● **YOUR GOAL**:
There are pictures in the records below; leave them out and set down exactly the lines from the one holding "You are a computer-use agent. This" through the one holding "You are a computer-use agent. 768x542 pixels.".

● **MATERIALS PROVIDED**:
»»
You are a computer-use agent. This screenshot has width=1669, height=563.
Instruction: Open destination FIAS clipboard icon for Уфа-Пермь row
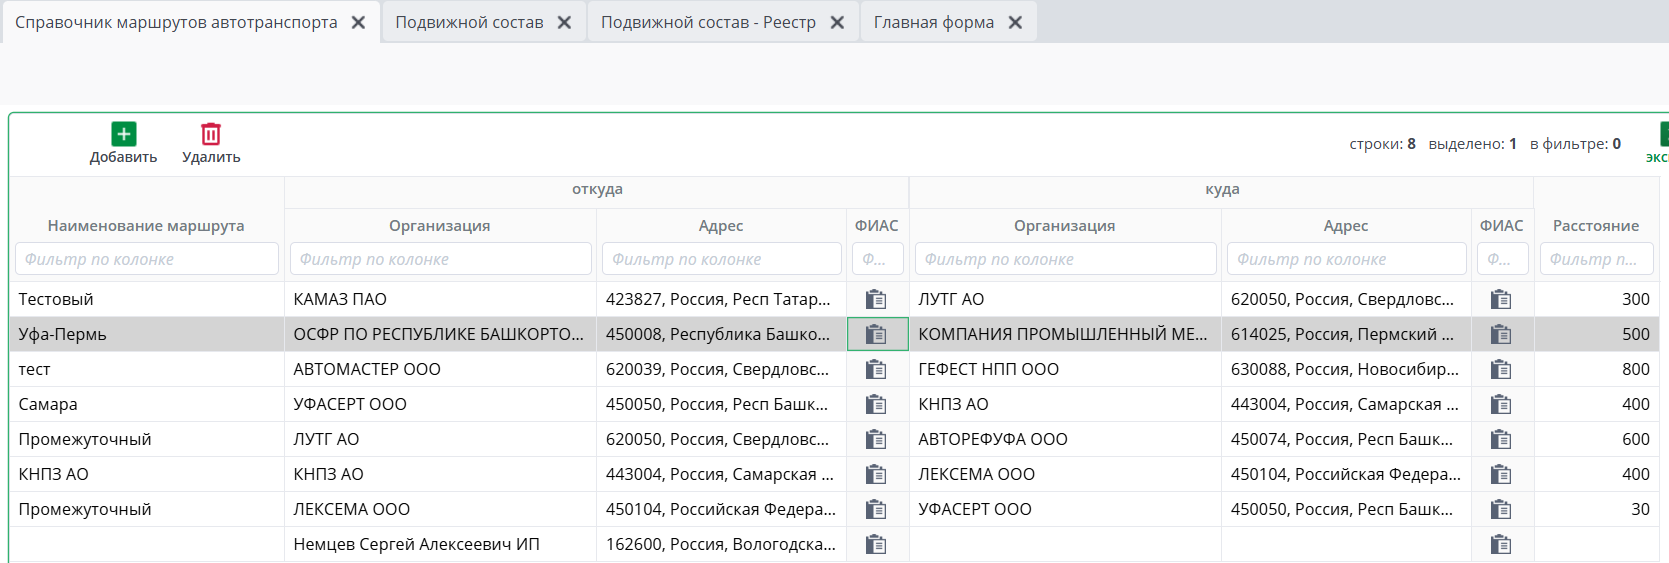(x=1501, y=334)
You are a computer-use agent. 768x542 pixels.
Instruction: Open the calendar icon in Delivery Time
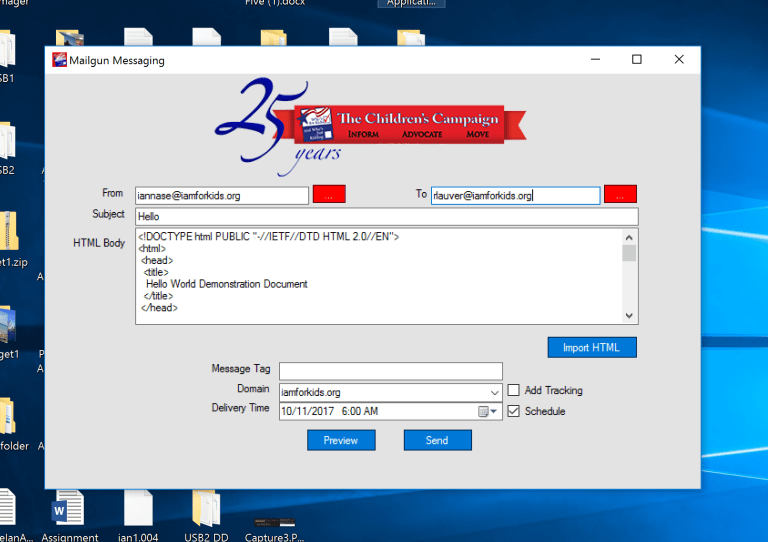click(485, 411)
««
»»
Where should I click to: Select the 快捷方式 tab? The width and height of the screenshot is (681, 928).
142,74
««
● **REPLY TO THE TASK**:
You are a computer-use agent. This screenshot has width=1669, height=563.
Instruction: Open destination FIAS clipboard icon for Уфа-Пермь row
(x=1501, y=334)
You are a computer-use agent. 768x542 pixels.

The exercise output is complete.